İç savaş hazırlıkları

Giriş Tarihi 17 Ağustos 2010, 00:00 Güncelleme 17 Ağustos 2010, 15:10
İç savaş hazırlıkları

İÇİNDEKİLER

Başlarken...
12 Eylül 1980 Darbesi, Türkiye için önemli dönüm noktalar ndan biri. İhtilalle birlikte cezaevleri hınca hınç doldu. Sağıyla soluyla Türkiye büyük bir kıyıma uğradı. Tecrübeli isimlere siyaset yasağı geldi. Ülkenin yetişmiş bütün kadroları tasfiye edildi. Türkiye'de yeni bir dönem başladı. Başta Evren olmak üzere ihtilali gerçekleştiren darbeci generaller, yıllar boyunca hep aynı gerekçeyi tekrarladılar. "Türkiye bir kardeş kavgasına doğru gidiyordu" dediler.
- Kardeş kavgasını önledik, Türkiye'yi uçurumun kenarından çekip çıkarttık.
Söyledikleri yanlış değildi. 12 Eylül 1980 öncesi, Türkiye gerçekten de büyük bir kardeş kavgasına doğru sürükleniyordu. O dönemde sokağa çıkmak bile bir cesaret işiydi! Bu yüzden de 12 Eylül 1980 günü vatandaşların büyük bir bölümü derin bir "Ohhh" çekti. Olaylar bir anda kesildi, huzura kavuştular. Ancak, o günlerde unutulan bir nokta vardı. 12 Eylül 1980 öncesinde de Türkiye'nin her yanında "sıkıyönetim" uygulan yordu. Güvenlikten yine asker sorumluydu.
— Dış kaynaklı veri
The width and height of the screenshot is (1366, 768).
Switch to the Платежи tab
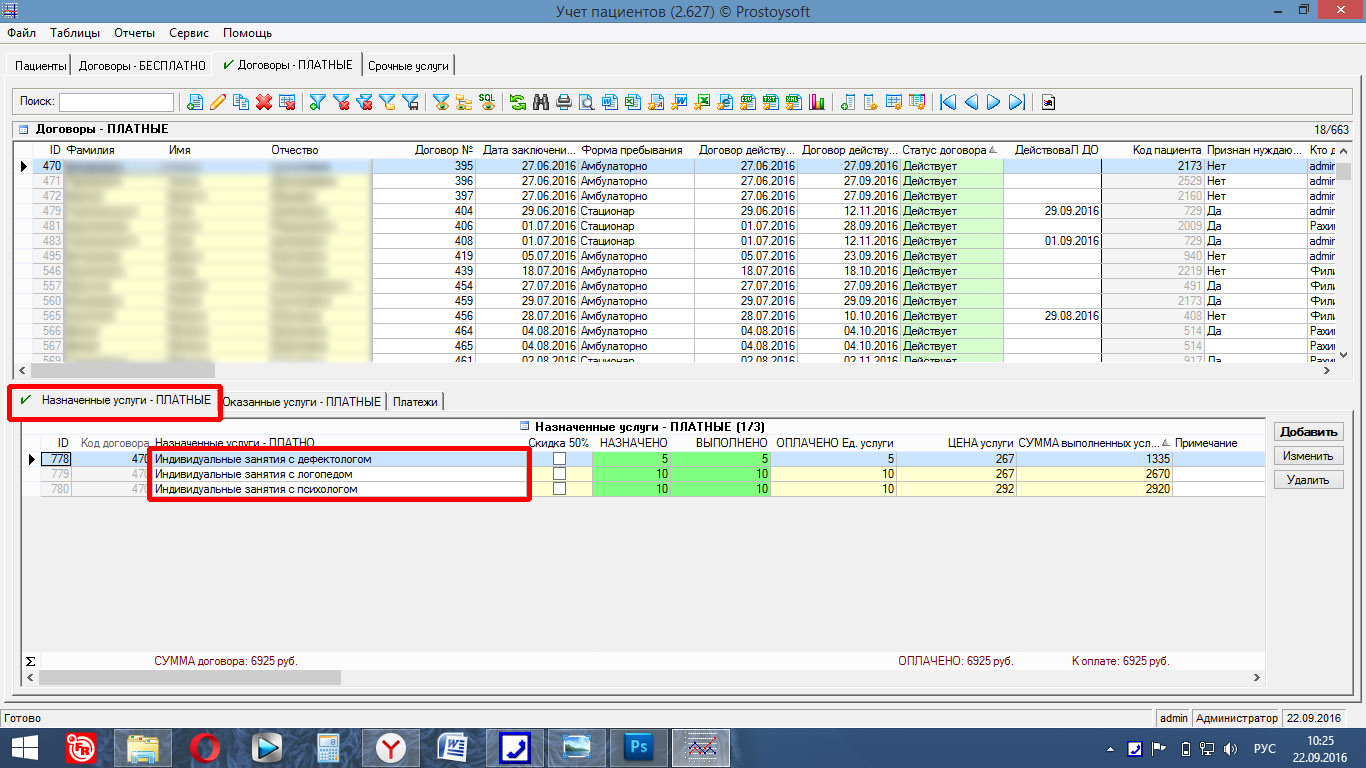[415, 401]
Ne olmuştu da ihtilalden bir gün önce olaylarla baş edemeyen asker, ihtilalle birlikte bütün Türkiye'yi denetim altına almıştı? Acaba, bu ülkeyi kana bulayan olayların arkasında bir takım gizli eller ve bilinmeyen baz organizasyonların farklı hedefleri mi vardı? Türkiye çapında planlı bir senaryo mu uygulamaya konuldu? Türkiye'yi 12 Eylül'e getiren sebepler iç dinamiklerden çok dış dinamiklere mi dayanıyordu? İhtilalle birlikte Türkiye'nin değişen dünya algılaması, darbenin arkasında baz organizasyonların bulunduğunu gösterdi mi? 12 Eylül İhtilali, bu ülkeye nelere mal oldu? Türkiye'ye ne sağladı? Bunun karşılığında neler alıp götürdü? Kısacası, 12 Eylül'ün bilançosu ne oldu? En önemlisi de... 12 Eylül 1980 "Amerikancı bir ihtilal" miydi? Darbenin arkasında ABD'nin ne kadar rolü vardı? Bu yaz dizisinde sizlere 12 Eylül'ün şifrelerini vermeye çalışacağız. Hafızalar tazelemek için hatırlatmalar yapacağız. Bilinmeyenleri ortaya çıkarma hedefine yöneleceğiz. Kısacası 12 Eylül 1980'in röntgenini çekip önünüze koyacağız. İlgiyle okuyacağınızı düşünüyoruz. E.P

Türkiye, kan ve ateş çemberinin içinden geçiyordu. Çatışmalar, üniversitelerden mahalle aralarına kadar sıçramıştı. Ülkenin dört bir yanında oluşturulan "kurtarılmış bölgelere" polis ve asker bile giremiyordu. Buraların yönetimi artık devletin elinden çıkmıştı. Türkiye'nin pek çok bölgesinde mahalli kararlar Marksistlerin kurduğu "Halk Komiteleri" tarafından alınıp, uygulamaya konuluyordu. İnfaza ilişkin kararlar ise "Devrim Mahkemeleri"nde veriliyordu. Sağ-sol kavgası aileleri bile ikiye bölüyordu. Kimsenin can ve mal güvenliği yoktu. Bütün göstergeler, Türkiye'nin iyiye gitmediğini gösteriyordu. MHP'nin Genel Başkanı Alparslan Türkeş, Ülkü-Tek Genel Başkanlığı görevini yeni bırakan Selahattin Baysal'ı yanına çağırdı. Türkiye'nin iç savaşa doğru sürüklenmesinden kaygı duyduğunu anlattı. Alınacak tedbirler üzerinde çalışmasını istedi. 1980 yılının Mart ayında ise Selahattin Baysal ile birlikte Ali Güngör'ü de MHP Genel Merkezi'ne davet etti. Muhtemel bir dinlemeye karşı gerekli tedbirleri aldı. Odadaki radyonun sesini sonuna kadar açtı ve kısık bir sesle konuşmaya başladı...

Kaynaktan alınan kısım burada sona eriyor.